Problem: Render as a numbered list, skipping blank lines, the material from the line that has "This screenshot has height=615, width=1568." through the line that has "will [1457, 247].", including both of those lines.

···

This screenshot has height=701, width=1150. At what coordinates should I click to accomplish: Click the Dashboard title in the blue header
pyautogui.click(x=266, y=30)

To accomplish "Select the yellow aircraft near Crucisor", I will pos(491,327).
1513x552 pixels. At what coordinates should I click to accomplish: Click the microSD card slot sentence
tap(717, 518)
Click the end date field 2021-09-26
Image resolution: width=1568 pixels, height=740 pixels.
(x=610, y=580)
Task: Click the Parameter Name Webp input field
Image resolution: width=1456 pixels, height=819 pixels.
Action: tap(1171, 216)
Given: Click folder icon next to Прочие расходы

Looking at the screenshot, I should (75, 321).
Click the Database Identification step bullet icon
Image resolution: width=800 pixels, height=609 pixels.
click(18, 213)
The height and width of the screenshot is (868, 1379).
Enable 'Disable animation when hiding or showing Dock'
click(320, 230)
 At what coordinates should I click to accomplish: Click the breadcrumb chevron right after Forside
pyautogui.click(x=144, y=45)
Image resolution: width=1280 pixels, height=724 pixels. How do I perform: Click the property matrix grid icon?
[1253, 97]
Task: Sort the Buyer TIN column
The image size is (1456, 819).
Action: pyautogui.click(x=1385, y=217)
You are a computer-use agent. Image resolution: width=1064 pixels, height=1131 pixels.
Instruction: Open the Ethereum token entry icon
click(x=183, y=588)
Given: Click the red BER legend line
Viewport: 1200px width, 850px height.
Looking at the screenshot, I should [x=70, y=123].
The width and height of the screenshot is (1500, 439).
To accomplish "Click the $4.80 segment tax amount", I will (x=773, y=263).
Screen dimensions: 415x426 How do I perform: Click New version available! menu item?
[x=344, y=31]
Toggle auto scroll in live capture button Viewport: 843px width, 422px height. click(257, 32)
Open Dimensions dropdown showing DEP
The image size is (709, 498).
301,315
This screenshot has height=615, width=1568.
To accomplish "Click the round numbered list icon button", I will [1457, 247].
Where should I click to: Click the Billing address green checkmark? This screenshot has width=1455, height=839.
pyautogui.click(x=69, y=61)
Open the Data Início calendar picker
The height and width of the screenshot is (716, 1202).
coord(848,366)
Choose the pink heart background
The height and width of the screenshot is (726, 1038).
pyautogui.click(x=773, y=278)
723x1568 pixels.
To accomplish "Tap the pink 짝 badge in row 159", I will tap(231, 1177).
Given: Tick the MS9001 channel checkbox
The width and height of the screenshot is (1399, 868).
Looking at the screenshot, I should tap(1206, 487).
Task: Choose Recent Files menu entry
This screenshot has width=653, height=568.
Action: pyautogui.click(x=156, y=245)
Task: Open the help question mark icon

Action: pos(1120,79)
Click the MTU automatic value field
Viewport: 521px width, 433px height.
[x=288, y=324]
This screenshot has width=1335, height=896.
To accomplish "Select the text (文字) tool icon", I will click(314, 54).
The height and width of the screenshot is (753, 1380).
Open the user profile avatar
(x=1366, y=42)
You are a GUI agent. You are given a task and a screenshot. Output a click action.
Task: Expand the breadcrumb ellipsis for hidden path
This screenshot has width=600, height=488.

···

The completed task:
1. This screenshot has height=615, width=1568.
2. To accomplish "Click the round numbered list icon button", I will [1457, 247].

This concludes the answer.